The Relativity of Pain and Challenges
Author: Francesco Papagni.
.Sometimes, the world likes to test our resilience. Yesterday, everything was perfect; today, nothing goes right. Difficult moments arrive like that, without knocking. Big or small, we all know them. There’s no need to make rankings or comparisons: everyone has their own battle, and every battle leaves its mark.
I have been through my share. Illnesses that threatened to stop everything. Moments when I could no longer see a reason, a purpose. But I understood one thing: the measure of pain is relative; it changes for each person. It doesn’t matter how great the tragedy, but how we perceive it.

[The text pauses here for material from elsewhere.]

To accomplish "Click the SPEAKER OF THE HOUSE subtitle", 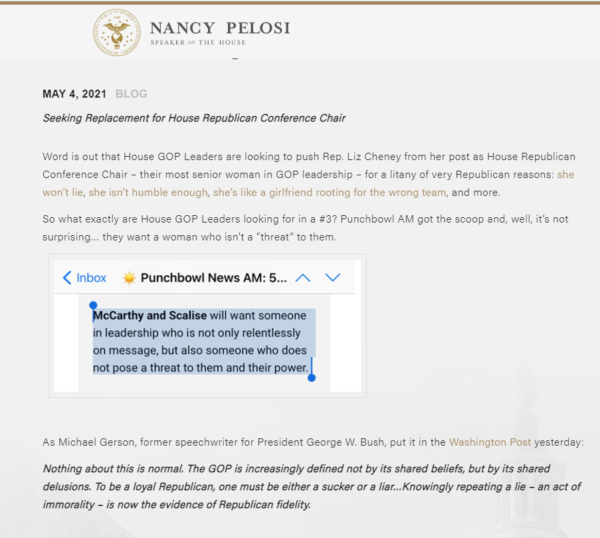I will click(198, 42).
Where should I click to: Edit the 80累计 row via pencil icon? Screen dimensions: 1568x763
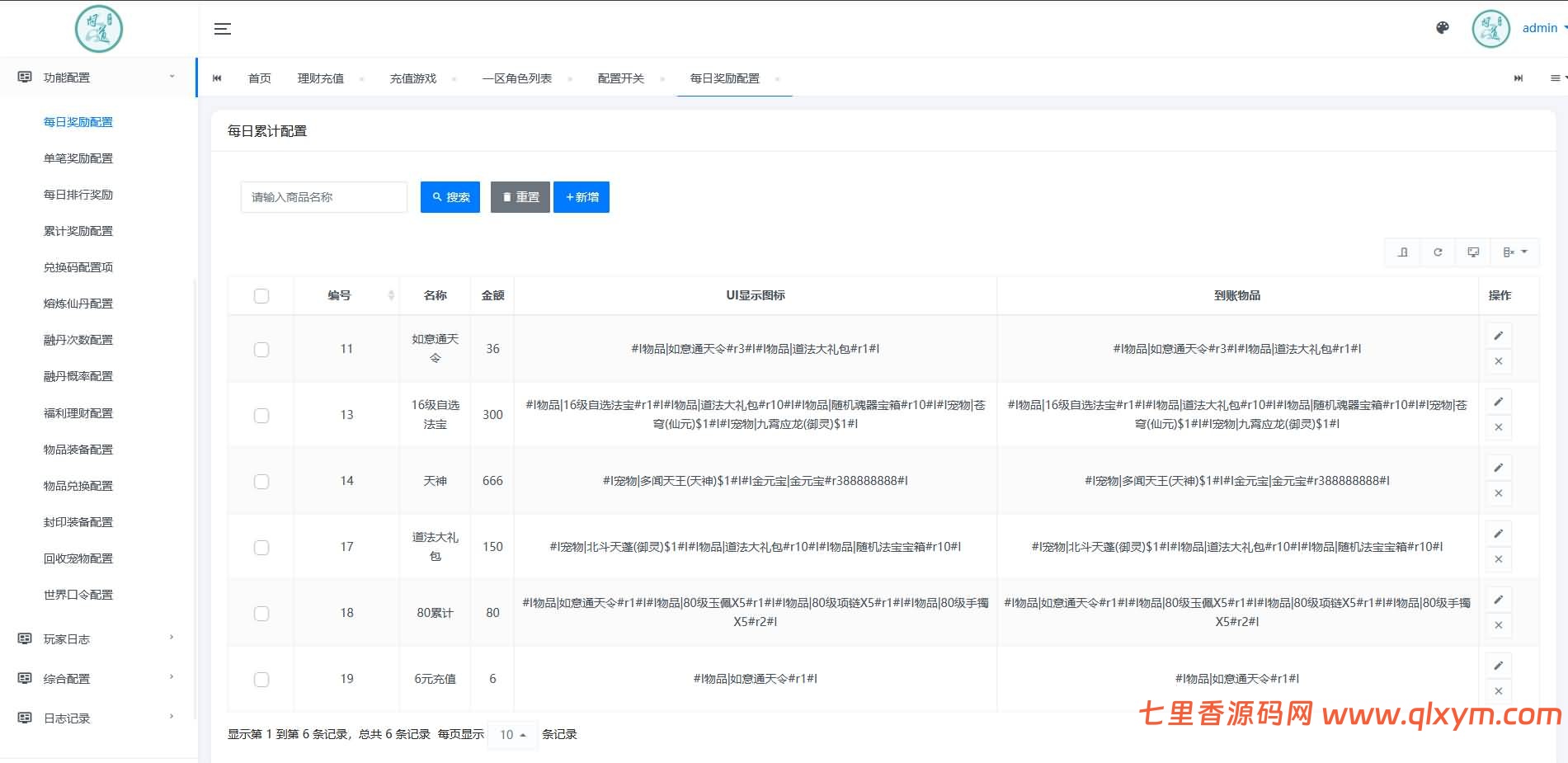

Those moments are not the end. They can be a new beginning. But merely wanting it isn’t enough; in fact, perhaps it’s useless. This is the hardest lesson: it’s not about fighting always, at all costs. You have to know how to surrender. Lay down your arms. Shed that armor made of years of patterns and recurring thoughts. To stand naked, only then can you truly choose how to dress yourself.
Every challenge is unique
Pain isn’t measured; it’s lived. There’s no universal scale that can indicate how much one wound is worth compared to another. It’s all relative.
As Leo Tolstoy said:
“All happy families are alike; each unhappy family is unhappy in its own way.”
Each of us has our own way of experiencing pain, and if there’s one thing I’ve learned, it’s that we cannot compare ourselves to anyone. Everyone has their own story, and however small it may seem, for the person living it, it is everything.
When I was diagnosed with lymphoma, the idea of challenge transformed. Reality narrowed to a single word, a path I hadn’t chosen. The illness was like another world, with its own rules, its own language. I suddenly found myself confronting fragility, with no possibility of escape. Time began to be measured in chemotherapy appointments, like stages of a journey that seemed endless. Each session brought a burden of fatigue, anticipation, and hope. I found myself measuring life in terms of numbers and percentages, as if it had become a matter of probability and resistance. It was a calculation I had never learned but had to face.
Then, after getting through that battle, I thought I could finally catch my breath. But it wasn’t over. Almost without giving me time to get back on my feet, autoimmune encephalitis arrived. And this time, reality itself shattered. The lymphoma had attacked the body, but the encephalitis struck my mind. A whole month of hospitalization, a month in which I wasn’t myself, in which my perception of myself, others, and the world was altered. The days were made of white walls, of unknown faces I couldn’t connect to anything real. Hallucinations, thoughts that blurred in a sea of fog. I was suspended between two worlds, one real and one built by my own mind. The fear of losing control, of never finding meaning again, mixed with a sense of complete abandonment.
There’s no way to compare pain
And as I tried to make sense of all this, a lesson began to emerge: there’s no way to compare pain; there’s no measure.
As Viktor Frankl wrote in Man’s Search for Meaning:
“Human suffering is absolutely human and relative, like a gas which fills a chamber, no matter whether the chamber be large or small.”
Each person has their own space of suffering, and each fills it in their own way. And my chamber had filled twice in an incredibly short time, forcing me to rethink the very concept of resilience.
I realized that every difficulty, though unique, fits into a larger, universal pattern. Alan Watts described life as a play of shadows, where every event has meaning only in relation to how we perceive it. And perhaps that’s exactly right. Looking back, I wonder if these illnesses had a meaning, or if they simply happened, like a passing shadow.
In those hospital days, between therapy and hallucinations, I began to glimpse a simple truth: you can’t always fight. There are times when you have to lay down your arms, let go. It’s not a sign of weakness, but a way to adapt, to accept, and to try to understand. When everything seems to crumble, perhaps the only way is to stop, to be silent. The pain remains, of course, but in that silence, you find space to begin again.